An H₃ receptor antagonist is a type of antihistaminic drug used to block the action of histamine at H₃ receptors.

Unlike the H₁ and H₂ receptors which have primarily peripheral actions, but cause sedation if they are blocked in the brain, H₃ receptors are primarily found in the brain and are inhibitory autoreceptors located on histaminergic nerve terminals, which modulate the release of histamine. Histamine release in the brain triggers secondary release of excitatory neurotransmitters such as glutamate and acetylcholine via stimulation of H₁ receptors in the cerebral cortex. Consequently, unlike the H₁ antagonist antihistamines which are sedating, H₃ antagonists have stimulant and nootropic effects, and are being researched as potential drugs for the treatment of neurodegenerative conditions such as Alzheimer's disease.

Examples of selective H₃ antagonists include clobenpropit, ABT-239, ciproxifan, conessine, A-349,821, enerisant, betahistine, and pitolisant.
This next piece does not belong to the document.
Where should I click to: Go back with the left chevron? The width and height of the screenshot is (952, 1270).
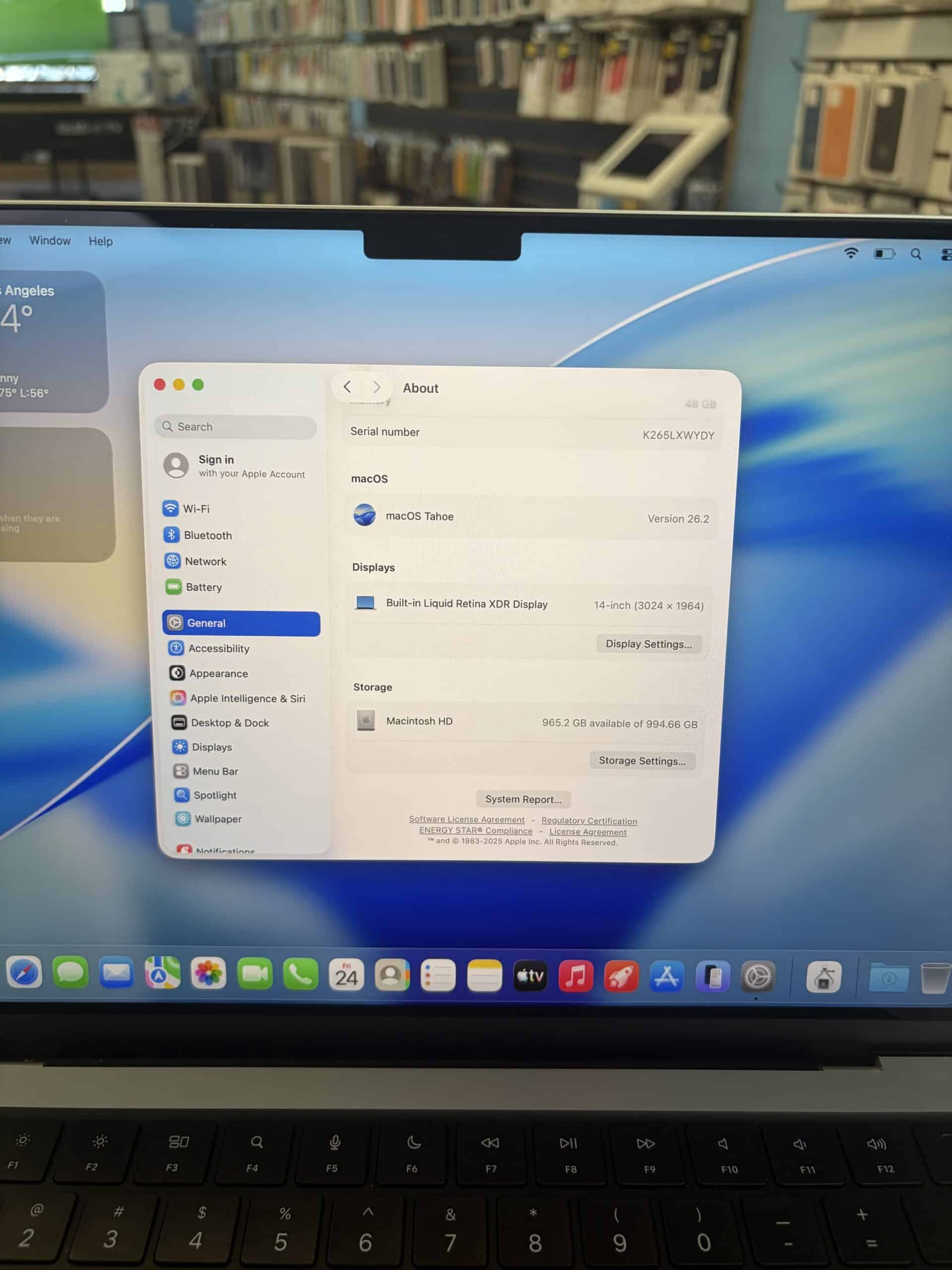[347, 387]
The histamine H₃ receptor (H₃R) was discovered in 1983 and was one of the last receptors that were discovered using conventional pharmacological methods. Its structure was discovered later as a part of an effort to identify a commonly expressed G-protein-coupled receptor (GPCR) in the central nervous system (CNS). The pharmacology of H₃R is very complicated which has made drug development difficult. Many different functional isoforms of the H₃R exist which means it could theoretically be possible to target a single isoform specifically. That may, however, be difficult due to genetic variability of the isoforms as well as differing functionality of each one.
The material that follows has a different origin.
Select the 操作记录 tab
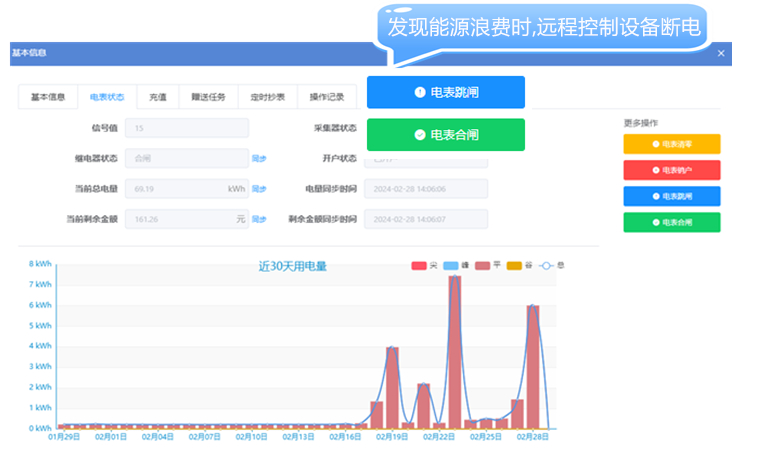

H₃R ligands have now been classified as agonists, antagonists or inverse agonists, depending on the signaling assay used.

The H₃R is a GPCR and it has been described as a presynaptic autoreceptor, regulating the release of histamine and also as a heteroreceptor, regulating neurotransmitters such as acetylcholine, dopamine, serotonin, norepinephrine and GABA. The receptor has a high constitutive activity which means that it can signal without being activated by an agonist. H₃R regulates the release of neurotransmitters by influencing the amount of intracellular calcium. When activated, it blocks the influx of calcium which leads to inhibition of the release of neurotransmitters. Antagonists of the receptors cause synthesis and release of these neurotransmitters which promotes waking. H₃Rs are mostly expressed on the histaminergic neurons of the CNS but can also be found in various areas of the peripheral nervous system. The H₃R has been found in high densities in the basal ganglia, hippocampus and cortical areas which are all regions of the brain associated with cognition. The histaminergic system has been described as having a role in the pathophysiology of cognitive symptoms of diseases such as Alzheimer's, schizophrenia and narcolepsy.
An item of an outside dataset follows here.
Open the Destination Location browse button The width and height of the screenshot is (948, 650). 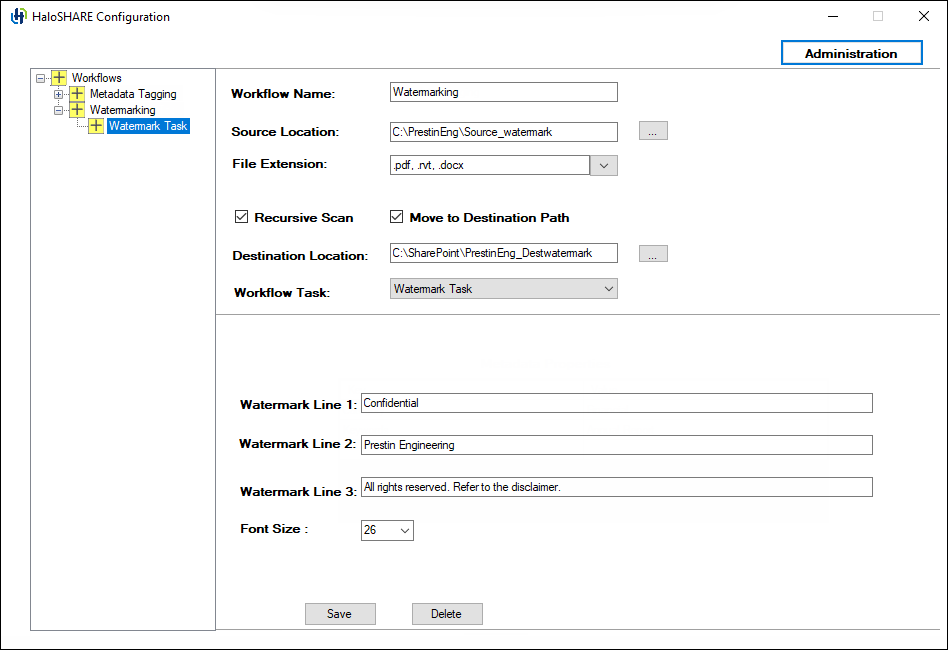pyautogui.click(x=652, y=253)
In the beginning of development for H₃R ligands the focus was on the agonist histamine which contains an imidazole ring in its structure. The structural diversity among H₃R is limited and all known H₃R agonists today contain an imidazole ring. The problem with the imidazole containing compounds was the inhibition of cytochrome P450 isoenzymes which resulted in severe drug interactions. They also had difficulty in crossing the blood-brain-barrier. Many compounds were tested but they were too toxic to be useful.

Off target function on H₄R and other receptors was also a problem with imidazole-based antagonists. The wide variety of potential pathophysiology of H₃R in brain disorders makes H₃R antagonists interesting for drug development.